• **ÉNONCÉ**: Poursuivez la préface ci-dessous, consacrée au roman de Michel Soukar sur Acaau, en reprenant après sa dernière phrase.

• **TEXTE DE LECTURE**:

PRÉFACE

Acaau, « que ta mort ne tue pas ta vie » !

Fruit d’une intuition géniale ou d’une évidente maîtrise de l’art ? L’un ou l’autre et peut-être l’un et l’autre en même temps. Toujours est-il qu’en signant cet excellent roman historique, Michel Soukar parvient à la fois à instruire, à séduire et à convaincre. À nous faire découvrir une tranche inconnue, mal connue ou habilement dissimulée de notre histoire. À capter sans interruption l’attention de lecteurs sollicités de partout par une actualité politique époustouflante. À séduire par la beauté de cette symphonie à huit voix où les accidents se succèdent, entrecoupés de temps de pause, d’allegros et de ralentissements toujours opportuns. À convaincre aussi, car, la dernière page lue, les lecteurs ont la certitude d’avoir découvert, par le détour du roman, un combattant dont les revendications, la vision du monde et les idées ne méritaient pas le triste sort qu’elles ont eu.

 Les évènements relatés
Comme la plupart des œuvres du genre, ce roman de Michel Soukar tourne autour de faits historiques connus. Dans ce cas-ci, la prise d’armes de Jean-Jacques Acaau en mars 1844 et les combats qu’il a menés sous les gouvernements de Rivière Hérard, de Philippe Guerrier et de Louis Pierrot, avant d’être fauché en 1846 sous la présidence de Jean-Baptiste Riché. Par-delà ces évènements, le livre nous fait revivre les amours d’Acaau avec Caroline, ses alliances politiques, son procès sous Guerrier, les manigances déployées par le pouvoir central pour le berner jusqu’à ce que le couperet tombe sur sa tête sous Riché

Les personnages du drame
Au lieu de retracer un parcours linéaire d’Acaau en s’en tenant à la chronologie des évènements, l’auteur prend le chemin du dialogue pour faire parler divers acteurs, notamment : l’homme politique et marionnettiste Beaubrun Ardouin chez qui la connaissance de l’histoire et des hommes a développé un flair et un sens extraordinaire des réalités; le consul général de France en Haïti, dont le cynisme et les propos injurieux préfigurent les attitudes équivoques des diplomates actuels des pays amis d’Haïti; Caroline Acaau, connue jusque-là par la chanson qui porte son nom et que les lecteurs ont le plaisir de voir danser une contredanse avec son homme, le mettre en garde contre son entourage et confier ses réserves à propos du rêve d’une société plus juste.

• **DONNÉES**:
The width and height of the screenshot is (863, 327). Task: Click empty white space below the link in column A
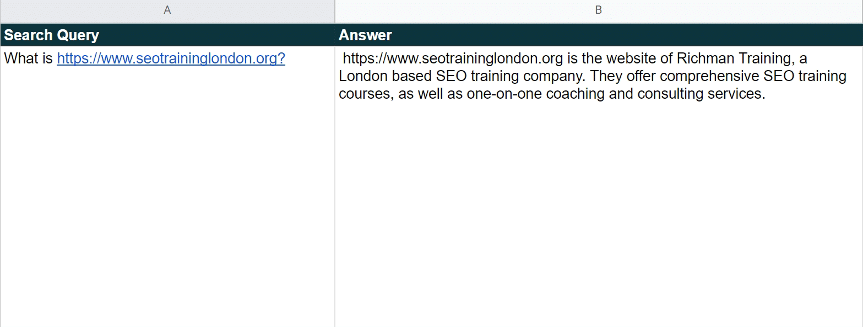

• **RÉPONSE RÉDIGÉE**:
Les lignes où Caroline confie ses inquiétudes sur ce sujet et sur l’avenir de l’enfant qu’elle porte ont une charge émotionnelle d’autant plus grande qu’elles annoncent un dénouement que les lecteurs connaissent déjà. Le suspense nait alors du fait que le lecteur voit approcher à grands pas le coup de feu final, comme dans une chronique d’une mort annoncée. Comme s’ils regardaient un film d’action, certains lecteurs se surprendront à vouloir sauter dans le décor pour aller changer le cours des choses.

Nous ne saurions passer sous silence Maître Mullery, désigné d’office comme avocat de l’inculpé et qui s’acquitte à merveille des devoirs de sa tâche devant le tribunal avant d’en devenir presque un ami. C’est d’ailleurs lui qui formulera, quand tout lui semblera perdu, ce voeu devenu le sous-titre du livre : « Que ta mort ne tue pas ta vie. »

Un autre personnage clé du roman est Clérin, le partisan, l’ami, le complice inconditionnel que personne n’a jamais vu en état d’ébriété, en dépit de ce prénom apparemment prédestiné. Ancien marron et survivant de l’Armée indigène, Clérin est un clandestin né et il restera fidèle au héros jusqu’au bout. Pour compléter le cercle des proches, il y a Frè Joseph, paysan authentique, adepte et pratiquant de naissance du culte ancestral. Virtuose du jonc, il sillonne la campagne pendant la saison des raras et plonge le lecteur au plus profond des traditions paysannes. Il y a aussi le fils de Clérin, jamais cité par son nom et qui, sous l’action combinée de la torture, de l’attrait d’une certaine somme d’argent et du désir de sauver son père d’une mort certaine, dévoilera le chemin de la cachette du Commandant d’arrondissement Acaau, devenu du jour au lendemain un vulgaire fugitif.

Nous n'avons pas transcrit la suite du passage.